WORK ITEM: Where in the data below does the word "will" appear? Copy each line that holds it.

Stored items

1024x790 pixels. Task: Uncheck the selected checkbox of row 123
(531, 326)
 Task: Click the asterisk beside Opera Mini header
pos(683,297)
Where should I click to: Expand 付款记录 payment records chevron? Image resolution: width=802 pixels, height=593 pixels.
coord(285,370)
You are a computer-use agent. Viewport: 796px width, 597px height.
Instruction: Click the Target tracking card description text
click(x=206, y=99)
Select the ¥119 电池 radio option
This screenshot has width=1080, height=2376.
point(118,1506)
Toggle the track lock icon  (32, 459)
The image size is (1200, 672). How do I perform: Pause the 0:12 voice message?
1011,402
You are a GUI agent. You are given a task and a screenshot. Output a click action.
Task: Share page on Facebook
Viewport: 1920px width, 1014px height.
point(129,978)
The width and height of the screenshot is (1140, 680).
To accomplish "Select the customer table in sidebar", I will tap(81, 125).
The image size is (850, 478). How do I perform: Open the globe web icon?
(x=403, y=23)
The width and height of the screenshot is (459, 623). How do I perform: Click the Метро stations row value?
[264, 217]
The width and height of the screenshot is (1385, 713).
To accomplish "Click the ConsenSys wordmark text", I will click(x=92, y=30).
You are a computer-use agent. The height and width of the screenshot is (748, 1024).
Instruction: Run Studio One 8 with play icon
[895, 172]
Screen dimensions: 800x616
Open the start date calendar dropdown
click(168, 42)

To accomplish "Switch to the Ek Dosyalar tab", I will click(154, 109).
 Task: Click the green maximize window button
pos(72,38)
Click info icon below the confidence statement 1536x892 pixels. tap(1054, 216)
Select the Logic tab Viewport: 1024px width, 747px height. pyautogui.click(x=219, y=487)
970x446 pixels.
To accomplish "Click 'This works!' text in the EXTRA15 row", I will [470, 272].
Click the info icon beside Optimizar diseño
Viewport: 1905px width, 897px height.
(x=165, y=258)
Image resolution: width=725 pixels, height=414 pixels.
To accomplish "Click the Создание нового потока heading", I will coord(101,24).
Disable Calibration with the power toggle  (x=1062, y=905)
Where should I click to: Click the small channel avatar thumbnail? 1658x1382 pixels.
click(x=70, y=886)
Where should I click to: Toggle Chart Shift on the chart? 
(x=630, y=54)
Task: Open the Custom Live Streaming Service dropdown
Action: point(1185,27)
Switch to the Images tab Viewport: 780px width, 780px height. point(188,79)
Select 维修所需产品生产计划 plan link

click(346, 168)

SOLUTION FOR THIS PROBLEM:
To accomplish "Select the customer table in sidebar", I will tap(81, 125).
To accomplish "Click the ConsenSys wordmark text", I will click(x=92, y=30).
To accomplish "Switch to the Ek Dosyalar tab", I will click(154, 109).
To accomplish "Click 'This works!' text in the EXTRA15 row", I will [470, 272].
To accomplish "Click the Создание нового потока heading", I will coord(101,24).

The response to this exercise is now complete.